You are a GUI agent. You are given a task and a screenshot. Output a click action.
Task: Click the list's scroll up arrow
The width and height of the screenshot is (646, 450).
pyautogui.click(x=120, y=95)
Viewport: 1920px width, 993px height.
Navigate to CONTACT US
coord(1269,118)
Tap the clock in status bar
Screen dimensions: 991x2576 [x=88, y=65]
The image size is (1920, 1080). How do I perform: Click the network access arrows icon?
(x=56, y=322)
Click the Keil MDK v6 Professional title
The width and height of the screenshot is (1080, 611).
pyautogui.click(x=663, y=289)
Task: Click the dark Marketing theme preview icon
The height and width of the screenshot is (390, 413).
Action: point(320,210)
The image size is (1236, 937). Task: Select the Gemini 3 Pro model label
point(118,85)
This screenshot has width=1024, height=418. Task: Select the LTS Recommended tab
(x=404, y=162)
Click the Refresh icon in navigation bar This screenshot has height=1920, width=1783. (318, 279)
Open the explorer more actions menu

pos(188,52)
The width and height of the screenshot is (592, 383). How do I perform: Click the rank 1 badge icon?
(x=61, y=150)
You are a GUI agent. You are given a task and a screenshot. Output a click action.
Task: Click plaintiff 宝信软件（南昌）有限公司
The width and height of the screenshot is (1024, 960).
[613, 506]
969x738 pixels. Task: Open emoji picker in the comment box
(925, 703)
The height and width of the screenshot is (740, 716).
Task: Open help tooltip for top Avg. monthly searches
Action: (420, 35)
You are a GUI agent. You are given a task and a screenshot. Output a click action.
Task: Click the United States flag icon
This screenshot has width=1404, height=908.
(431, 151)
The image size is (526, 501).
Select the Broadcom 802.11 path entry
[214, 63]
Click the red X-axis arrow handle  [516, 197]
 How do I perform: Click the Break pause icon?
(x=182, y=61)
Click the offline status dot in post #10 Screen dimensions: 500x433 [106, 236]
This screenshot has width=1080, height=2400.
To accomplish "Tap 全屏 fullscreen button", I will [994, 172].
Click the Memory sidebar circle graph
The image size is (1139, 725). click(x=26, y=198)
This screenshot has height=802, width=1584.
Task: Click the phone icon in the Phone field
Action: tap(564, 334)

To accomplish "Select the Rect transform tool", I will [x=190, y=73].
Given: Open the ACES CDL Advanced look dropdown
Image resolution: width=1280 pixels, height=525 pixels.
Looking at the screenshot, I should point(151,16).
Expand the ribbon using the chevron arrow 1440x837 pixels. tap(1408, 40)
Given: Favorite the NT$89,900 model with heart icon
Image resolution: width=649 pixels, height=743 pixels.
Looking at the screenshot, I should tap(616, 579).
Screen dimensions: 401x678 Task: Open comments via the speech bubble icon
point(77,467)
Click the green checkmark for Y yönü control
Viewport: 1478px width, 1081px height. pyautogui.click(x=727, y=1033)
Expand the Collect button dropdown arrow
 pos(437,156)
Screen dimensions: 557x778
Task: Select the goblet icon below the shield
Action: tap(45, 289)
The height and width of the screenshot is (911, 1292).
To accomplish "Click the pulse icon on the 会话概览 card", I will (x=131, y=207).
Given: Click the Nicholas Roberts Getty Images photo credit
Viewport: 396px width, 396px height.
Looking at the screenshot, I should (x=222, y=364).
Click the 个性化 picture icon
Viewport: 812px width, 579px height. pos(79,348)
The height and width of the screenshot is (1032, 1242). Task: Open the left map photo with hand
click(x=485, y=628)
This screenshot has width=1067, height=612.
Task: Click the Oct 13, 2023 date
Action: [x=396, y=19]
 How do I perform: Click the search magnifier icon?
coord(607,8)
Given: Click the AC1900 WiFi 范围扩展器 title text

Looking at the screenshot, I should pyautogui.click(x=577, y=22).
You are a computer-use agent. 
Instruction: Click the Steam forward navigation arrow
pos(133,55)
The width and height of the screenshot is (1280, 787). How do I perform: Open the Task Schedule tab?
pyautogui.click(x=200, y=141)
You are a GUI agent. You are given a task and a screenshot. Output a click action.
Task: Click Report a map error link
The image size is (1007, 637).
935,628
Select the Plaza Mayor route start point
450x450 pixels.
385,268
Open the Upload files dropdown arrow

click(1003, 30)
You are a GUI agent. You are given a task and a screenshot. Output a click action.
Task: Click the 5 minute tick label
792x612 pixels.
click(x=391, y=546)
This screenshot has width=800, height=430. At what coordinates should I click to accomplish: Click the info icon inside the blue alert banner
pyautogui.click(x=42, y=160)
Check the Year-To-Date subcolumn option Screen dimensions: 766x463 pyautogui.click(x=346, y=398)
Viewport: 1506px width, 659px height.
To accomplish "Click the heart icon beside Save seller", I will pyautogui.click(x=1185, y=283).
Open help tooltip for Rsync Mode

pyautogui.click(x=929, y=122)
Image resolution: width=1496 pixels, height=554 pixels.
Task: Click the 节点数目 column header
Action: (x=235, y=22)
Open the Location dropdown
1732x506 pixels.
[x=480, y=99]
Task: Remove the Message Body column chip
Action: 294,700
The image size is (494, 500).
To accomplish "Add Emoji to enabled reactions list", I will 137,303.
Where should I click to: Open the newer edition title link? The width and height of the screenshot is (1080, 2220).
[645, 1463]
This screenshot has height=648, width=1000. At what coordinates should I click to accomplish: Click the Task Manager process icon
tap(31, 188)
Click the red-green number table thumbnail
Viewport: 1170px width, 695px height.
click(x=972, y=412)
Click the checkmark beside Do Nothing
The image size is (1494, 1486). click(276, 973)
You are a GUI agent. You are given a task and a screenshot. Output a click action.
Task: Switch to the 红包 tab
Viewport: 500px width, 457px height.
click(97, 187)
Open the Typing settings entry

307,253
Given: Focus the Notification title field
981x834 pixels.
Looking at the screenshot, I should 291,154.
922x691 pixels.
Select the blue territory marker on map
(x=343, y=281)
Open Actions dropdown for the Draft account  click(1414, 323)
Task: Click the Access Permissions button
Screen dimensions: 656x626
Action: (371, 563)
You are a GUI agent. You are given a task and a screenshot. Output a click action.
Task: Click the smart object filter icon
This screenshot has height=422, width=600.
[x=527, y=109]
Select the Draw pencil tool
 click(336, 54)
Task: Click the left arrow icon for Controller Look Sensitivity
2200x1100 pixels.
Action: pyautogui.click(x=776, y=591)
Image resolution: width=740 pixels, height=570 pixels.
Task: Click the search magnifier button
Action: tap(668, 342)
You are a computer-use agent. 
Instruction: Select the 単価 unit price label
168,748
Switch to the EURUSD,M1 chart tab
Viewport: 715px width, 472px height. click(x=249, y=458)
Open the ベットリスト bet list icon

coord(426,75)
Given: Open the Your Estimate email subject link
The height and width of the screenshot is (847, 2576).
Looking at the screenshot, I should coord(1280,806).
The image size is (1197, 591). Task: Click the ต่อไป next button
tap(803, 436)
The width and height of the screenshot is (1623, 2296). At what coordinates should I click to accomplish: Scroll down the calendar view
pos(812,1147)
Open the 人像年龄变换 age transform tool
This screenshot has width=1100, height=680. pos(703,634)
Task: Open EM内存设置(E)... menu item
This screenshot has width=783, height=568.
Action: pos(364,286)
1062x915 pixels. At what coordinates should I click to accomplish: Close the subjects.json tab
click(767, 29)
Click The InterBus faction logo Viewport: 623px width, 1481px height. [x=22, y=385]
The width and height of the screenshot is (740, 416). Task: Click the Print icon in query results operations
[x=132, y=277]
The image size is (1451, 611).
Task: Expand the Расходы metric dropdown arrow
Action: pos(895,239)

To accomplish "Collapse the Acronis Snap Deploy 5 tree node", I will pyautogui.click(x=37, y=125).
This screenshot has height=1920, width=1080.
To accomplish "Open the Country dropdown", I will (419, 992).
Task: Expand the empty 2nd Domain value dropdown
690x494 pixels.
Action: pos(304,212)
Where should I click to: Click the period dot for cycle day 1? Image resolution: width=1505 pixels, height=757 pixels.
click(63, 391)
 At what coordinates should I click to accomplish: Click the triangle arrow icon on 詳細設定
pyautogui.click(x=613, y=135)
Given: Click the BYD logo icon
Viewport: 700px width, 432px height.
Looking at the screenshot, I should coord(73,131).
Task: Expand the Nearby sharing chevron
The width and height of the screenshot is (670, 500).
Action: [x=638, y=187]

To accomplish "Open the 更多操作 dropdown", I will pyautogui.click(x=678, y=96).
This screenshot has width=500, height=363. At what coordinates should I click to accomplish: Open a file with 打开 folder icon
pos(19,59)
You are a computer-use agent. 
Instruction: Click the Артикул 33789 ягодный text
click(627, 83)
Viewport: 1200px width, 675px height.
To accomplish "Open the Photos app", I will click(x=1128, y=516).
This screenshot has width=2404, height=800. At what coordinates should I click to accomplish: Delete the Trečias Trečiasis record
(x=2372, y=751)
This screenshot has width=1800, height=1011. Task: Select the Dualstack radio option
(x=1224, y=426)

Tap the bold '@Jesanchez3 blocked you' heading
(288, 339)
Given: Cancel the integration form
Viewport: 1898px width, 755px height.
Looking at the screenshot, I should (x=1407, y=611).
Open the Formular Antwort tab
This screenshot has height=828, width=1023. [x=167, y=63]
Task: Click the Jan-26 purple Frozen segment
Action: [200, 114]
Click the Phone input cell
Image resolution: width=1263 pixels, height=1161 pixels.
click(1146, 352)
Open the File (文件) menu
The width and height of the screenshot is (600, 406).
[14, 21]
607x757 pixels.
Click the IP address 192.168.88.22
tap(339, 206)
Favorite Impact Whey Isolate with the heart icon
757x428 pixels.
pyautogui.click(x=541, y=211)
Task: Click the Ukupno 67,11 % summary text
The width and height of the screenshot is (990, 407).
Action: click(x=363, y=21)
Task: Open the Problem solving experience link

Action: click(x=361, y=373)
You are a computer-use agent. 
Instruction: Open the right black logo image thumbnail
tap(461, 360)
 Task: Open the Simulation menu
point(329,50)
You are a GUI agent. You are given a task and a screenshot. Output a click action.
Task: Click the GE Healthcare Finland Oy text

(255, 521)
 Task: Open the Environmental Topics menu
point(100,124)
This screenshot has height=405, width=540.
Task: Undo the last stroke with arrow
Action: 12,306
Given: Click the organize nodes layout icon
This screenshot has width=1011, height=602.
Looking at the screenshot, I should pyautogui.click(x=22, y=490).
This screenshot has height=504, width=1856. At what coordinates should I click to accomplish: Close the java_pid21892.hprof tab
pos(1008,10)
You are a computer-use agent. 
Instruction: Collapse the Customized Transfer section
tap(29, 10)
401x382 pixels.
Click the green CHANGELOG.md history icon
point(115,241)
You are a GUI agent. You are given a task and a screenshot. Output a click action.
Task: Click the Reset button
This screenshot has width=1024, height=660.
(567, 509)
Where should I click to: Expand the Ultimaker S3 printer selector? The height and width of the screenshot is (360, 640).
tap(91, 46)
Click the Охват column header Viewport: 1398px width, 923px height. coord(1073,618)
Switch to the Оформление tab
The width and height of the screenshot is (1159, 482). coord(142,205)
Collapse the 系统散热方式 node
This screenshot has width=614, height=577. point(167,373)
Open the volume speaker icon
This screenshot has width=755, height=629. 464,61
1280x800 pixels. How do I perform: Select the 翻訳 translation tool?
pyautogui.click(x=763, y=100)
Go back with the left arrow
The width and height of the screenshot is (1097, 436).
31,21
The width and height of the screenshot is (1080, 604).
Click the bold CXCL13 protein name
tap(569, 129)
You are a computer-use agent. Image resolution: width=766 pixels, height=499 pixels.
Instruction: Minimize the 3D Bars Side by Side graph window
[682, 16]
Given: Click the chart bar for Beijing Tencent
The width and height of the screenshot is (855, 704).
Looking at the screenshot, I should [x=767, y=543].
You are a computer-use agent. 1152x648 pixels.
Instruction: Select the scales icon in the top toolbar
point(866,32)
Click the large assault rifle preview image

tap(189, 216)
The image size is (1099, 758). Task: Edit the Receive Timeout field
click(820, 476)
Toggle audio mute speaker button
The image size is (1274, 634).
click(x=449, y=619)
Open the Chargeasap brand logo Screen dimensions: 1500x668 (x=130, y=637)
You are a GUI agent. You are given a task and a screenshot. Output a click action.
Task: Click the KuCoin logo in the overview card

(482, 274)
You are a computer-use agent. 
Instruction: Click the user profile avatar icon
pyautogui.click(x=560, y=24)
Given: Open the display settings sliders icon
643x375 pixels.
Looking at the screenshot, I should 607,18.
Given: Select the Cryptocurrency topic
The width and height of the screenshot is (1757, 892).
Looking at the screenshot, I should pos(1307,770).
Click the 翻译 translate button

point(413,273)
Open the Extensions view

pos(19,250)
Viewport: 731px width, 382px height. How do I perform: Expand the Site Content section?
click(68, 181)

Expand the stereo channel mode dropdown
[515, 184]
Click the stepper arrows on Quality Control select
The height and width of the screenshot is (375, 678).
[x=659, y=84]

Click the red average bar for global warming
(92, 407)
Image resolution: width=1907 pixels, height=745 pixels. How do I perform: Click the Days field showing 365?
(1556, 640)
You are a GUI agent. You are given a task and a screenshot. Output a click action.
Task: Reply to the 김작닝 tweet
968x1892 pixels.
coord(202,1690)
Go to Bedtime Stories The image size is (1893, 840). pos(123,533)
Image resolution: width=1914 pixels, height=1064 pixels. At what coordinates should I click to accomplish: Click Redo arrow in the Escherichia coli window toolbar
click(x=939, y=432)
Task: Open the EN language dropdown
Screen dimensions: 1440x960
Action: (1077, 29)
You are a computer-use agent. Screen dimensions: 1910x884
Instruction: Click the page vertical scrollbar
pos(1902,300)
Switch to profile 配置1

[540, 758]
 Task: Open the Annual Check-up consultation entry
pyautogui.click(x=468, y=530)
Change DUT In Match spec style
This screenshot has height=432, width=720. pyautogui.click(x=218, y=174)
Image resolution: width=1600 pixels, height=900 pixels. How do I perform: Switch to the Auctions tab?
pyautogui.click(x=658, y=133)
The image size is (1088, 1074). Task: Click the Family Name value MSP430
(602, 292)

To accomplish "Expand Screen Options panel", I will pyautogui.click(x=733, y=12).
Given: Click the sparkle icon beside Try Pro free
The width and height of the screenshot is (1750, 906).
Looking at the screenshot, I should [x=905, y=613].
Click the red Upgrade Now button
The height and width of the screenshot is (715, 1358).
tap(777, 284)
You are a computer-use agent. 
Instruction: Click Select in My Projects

## PROBLEM
In the entries above, please find the line with "Task: Click the Access Permissions button" and the line with "Task: Click the left", then write out exactly those two lines and every line between them, and nothing more.

## ANSWER SPACE
Task: Click the Access Permissions button
Screen dimensions: 656x626
Action: (371, 563)
You are a GUI agent. You are given a task and a screenshot. Output a click action.
Task: Click the smart object filter icon
This screenshot has height=422, width=600.
[x=527, y=109]
Select the Draw pencil tool
 click(336, 54)
Task: Click the left arrow icon for Controller Look Sensitivity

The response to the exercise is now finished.